John Whitmore's bestseller “The Coaching Guide” was a big part of the concept's dissemination from there. Coaching has been developing all over the world. It remains predominant in North America and Western Europe.

The coaching profession is represented by multiple national, regional and international federations. The largest International Federation is the ICF: Fédération Internationale du Coaching .

  • Created in 1995, it has 35,594 members today. Its mission is to advance the profession, by setting high ethical standards, providing independent certification and creating a global network of accredited coaches, represented in 119 countries today.

The last ICF survey on coaching dates from 2015, here are its main lessons:

  • Market estimated at $ 1.5 billion worldwide. The market is dynamic and growing.

  • The typical profile of the coach, all countries combined, is a woman (67% of coaches are women), aged 46 to 55, practicing her profession for less than 5 years and holding a higher education diploma.

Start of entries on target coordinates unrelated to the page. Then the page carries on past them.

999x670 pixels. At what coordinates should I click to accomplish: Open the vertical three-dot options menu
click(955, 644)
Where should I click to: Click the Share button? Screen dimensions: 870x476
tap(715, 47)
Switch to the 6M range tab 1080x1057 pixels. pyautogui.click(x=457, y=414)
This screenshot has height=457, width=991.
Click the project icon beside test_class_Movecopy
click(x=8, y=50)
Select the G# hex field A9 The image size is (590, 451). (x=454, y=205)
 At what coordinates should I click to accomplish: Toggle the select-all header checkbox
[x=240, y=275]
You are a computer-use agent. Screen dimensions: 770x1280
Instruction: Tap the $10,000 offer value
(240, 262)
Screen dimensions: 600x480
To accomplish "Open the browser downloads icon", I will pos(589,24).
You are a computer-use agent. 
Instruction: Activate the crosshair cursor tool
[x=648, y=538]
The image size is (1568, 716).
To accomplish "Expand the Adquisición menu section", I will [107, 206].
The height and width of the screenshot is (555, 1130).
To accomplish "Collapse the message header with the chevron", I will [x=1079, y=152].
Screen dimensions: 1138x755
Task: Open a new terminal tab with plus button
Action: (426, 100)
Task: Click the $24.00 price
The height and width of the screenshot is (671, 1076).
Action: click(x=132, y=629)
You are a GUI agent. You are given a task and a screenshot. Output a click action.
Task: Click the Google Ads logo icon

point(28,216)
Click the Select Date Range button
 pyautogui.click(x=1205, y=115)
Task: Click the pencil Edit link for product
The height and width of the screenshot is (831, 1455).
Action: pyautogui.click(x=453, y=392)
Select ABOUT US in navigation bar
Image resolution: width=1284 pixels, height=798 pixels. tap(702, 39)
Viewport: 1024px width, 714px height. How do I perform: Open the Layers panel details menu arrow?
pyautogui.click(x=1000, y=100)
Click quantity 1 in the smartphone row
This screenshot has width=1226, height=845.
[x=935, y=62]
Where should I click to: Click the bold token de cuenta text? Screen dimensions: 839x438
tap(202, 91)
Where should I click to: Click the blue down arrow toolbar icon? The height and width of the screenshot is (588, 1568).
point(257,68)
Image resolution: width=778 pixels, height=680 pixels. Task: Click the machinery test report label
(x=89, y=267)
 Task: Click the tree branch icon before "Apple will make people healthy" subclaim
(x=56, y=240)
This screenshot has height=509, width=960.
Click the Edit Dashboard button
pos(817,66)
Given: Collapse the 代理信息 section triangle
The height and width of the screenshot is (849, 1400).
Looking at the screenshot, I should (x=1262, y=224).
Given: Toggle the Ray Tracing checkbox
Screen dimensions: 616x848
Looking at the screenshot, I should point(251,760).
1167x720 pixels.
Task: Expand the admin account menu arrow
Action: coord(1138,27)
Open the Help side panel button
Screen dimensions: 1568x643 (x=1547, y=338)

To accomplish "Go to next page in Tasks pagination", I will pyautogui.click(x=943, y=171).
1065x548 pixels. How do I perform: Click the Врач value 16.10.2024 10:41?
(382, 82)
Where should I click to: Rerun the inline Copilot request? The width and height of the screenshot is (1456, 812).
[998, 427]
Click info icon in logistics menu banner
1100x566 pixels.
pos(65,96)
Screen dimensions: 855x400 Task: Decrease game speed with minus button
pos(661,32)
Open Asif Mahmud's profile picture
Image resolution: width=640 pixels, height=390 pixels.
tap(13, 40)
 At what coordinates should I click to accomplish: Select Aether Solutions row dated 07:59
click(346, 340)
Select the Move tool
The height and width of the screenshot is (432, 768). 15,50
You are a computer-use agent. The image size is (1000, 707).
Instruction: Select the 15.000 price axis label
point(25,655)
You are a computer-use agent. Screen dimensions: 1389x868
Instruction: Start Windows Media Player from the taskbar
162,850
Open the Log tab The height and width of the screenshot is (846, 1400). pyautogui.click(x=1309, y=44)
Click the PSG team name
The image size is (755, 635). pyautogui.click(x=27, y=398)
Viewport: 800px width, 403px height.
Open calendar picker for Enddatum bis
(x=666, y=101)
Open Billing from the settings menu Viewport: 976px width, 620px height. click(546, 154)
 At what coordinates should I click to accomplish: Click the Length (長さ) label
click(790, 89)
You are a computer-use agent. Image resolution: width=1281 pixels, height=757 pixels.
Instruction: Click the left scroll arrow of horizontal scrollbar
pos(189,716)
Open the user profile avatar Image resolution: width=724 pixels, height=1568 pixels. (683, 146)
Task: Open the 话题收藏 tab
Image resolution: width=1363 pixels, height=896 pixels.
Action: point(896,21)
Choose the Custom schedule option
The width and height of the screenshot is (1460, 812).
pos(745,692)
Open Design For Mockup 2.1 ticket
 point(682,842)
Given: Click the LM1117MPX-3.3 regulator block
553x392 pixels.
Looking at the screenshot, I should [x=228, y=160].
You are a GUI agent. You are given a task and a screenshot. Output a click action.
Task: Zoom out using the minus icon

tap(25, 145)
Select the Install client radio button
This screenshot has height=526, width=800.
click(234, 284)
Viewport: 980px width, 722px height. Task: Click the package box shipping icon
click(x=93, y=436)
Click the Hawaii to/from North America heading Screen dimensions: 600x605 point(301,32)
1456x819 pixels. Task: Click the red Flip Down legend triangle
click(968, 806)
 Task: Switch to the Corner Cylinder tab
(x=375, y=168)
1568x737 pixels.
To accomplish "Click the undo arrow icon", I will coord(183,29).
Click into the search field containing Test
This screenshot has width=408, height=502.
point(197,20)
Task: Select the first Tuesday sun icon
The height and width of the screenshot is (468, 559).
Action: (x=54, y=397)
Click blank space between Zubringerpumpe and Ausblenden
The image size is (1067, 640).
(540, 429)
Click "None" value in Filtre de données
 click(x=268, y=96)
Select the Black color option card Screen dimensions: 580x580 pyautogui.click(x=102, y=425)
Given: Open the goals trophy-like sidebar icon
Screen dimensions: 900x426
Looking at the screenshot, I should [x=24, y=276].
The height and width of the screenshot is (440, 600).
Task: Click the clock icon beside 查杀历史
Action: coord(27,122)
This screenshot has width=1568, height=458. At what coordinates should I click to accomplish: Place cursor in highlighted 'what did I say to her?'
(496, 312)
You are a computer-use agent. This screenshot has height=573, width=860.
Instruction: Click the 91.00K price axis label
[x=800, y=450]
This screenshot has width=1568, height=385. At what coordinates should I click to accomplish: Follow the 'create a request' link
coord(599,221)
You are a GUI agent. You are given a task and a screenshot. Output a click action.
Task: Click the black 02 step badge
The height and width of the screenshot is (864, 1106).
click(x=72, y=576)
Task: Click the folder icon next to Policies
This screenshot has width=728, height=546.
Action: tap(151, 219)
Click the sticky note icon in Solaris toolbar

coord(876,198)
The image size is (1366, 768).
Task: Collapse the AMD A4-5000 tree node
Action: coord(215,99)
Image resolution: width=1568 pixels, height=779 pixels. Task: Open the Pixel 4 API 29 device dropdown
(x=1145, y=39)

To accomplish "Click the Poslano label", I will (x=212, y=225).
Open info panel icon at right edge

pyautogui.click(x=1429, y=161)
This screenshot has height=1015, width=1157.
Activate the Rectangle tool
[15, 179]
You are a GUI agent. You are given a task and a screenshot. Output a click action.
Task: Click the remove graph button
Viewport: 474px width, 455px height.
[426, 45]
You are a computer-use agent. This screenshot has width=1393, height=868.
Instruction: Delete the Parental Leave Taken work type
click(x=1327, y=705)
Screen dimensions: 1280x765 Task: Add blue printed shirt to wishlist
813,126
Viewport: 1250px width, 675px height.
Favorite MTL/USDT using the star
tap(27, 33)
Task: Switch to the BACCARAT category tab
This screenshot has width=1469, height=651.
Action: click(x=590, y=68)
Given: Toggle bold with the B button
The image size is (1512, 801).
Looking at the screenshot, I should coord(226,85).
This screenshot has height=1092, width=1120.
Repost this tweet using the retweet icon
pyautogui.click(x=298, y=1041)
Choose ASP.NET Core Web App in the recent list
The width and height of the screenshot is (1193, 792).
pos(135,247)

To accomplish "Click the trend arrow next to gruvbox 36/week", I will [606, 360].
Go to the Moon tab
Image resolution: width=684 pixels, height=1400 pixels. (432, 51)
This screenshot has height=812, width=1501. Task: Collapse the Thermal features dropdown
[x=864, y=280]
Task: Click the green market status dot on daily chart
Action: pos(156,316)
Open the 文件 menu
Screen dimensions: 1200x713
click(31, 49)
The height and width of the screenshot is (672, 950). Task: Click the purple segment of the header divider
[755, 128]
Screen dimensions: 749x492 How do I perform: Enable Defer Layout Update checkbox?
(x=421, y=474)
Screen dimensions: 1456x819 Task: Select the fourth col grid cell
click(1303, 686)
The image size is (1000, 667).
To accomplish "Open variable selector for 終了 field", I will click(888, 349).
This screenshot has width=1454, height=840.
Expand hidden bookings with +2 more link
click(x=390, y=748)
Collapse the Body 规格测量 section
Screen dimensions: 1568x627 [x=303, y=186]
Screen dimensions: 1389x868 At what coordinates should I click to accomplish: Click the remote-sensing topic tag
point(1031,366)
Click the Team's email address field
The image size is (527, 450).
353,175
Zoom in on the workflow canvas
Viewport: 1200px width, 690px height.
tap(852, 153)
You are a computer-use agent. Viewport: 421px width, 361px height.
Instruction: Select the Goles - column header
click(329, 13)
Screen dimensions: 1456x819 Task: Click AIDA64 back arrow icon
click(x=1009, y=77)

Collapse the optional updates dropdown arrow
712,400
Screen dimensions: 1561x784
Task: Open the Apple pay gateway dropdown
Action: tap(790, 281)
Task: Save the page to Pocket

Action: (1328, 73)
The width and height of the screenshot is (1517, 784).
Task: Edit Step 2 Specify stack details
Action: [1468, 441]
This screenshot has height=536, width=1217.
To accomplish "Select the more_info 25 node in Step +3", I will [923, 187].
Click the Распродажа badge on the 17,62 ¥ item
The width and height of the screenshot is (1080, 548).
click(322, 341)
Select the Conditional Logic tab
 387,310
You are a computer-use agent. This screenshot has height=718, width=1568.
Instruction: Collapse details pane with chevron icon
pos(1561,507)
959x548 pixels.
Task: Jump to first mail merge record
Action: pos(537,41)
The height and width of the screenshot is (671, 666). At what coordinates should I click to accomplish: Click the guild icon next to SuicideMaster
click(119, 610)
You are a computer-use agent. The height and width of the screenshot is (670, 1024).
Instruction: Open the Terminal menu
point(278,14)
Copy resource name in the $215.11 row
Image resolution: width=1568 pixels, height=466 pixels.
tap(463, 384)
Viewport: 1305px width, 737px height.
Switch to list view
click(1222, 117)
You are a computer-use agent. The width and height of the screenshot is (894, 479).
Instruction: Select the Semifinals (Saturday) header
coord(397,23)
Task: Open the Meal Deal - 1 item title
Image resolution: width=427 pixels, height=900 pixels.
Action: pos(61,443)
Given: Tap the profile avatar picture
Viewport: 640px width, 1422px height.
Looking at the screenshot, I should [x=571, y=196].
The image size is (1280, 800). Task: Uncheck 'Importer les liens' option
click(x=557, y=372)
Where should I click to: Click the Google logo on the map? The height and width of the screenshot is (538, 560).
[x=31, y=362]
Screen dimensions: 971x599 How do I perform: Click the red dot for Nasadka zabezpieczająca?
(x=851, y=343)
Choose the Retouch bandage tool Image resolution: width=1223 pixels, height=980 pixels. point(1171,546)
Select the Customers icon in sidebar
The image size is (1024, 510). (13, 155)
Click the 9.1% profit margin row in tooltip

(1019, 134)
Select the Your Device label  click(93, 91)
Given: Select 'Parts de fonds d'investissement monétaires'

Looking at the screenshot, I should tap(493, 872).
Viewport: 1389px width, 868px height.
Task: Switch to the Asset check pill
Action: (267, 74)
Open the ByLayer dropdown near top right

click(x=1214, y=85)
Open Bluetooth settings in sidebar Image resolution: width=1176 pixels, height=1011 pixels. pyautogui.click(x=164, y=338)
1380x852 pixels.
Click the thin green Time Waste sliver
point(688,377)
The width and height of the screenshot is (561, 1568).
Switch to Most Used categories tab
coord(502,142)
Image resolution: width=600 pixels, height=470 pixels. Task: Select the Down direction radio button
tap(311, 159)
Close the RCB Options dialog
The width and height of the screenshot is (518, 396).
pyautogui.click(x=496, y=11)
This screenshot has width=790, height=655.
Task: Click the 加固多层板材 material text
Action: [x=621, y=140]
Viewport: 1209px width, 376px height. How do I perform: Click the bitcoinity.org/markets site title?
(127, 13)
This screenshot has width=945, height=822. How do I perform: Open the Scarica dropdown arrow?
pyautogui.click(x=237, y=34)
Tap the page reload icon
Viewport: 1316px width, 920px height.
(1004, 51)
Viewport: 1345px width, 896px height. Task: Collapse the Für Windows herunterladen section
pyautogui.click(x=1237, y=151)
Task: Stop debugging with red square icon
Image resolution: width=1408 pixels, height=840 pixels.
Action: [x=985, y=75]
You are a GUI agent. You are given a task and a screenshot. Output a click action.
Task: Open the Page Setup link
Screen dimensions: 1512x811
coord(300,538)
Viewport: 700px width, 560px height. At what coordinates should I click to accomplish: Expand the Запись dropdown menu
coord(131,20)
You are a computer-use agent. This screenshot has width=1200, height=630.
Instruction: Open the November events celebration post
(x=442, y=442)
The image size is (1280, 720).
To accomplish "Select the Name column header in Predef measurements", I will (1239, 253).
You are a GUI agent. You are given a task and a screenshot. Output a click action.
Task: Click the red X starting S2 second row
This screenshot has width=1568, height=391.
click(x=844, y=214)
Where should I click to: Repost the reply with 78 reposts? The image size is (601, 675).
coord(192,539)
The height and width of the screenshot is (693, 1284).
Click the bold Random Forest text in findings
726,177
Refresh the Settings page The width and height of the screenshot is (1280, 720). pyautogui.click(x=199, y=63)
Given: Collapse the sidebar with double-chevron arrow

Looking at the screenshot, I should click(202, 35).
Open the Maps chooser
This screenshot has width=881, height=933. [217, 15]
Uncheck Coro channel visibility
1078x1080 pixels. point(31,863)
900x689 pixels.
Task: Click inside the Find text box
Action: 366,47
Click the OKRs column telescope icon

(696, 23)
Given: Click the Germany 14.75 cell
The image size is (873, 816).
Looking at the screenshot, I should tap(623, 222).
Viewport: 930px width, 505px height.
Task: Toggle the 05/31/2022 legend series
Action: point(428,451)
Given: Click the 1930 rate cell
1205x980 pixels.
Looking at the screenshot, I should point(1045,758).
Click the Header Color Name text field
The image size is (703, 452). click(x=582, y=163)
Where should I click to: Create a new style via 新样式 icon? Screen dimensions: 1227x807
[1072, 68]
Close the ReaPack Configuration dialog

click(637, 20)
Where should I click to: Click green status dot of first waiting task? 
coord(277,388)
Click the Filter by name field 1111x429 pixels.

  • Two-thirds of the coaching clients are managers and business leaders. The majority are women (54% of coaches' clients are women, 60% of whom are under 45).

  • There are around 53,300 Professional Coaches worldwide, with almost 70% of them based in Western Europe and North America.

  • The majority of coachees do not finance their Coaching themselves, it is generally done by a third party. The proportion of clients who pay for their Coaching themselves (direct clients) is notably higher in North America (50%) and lower in Western Europe (40%).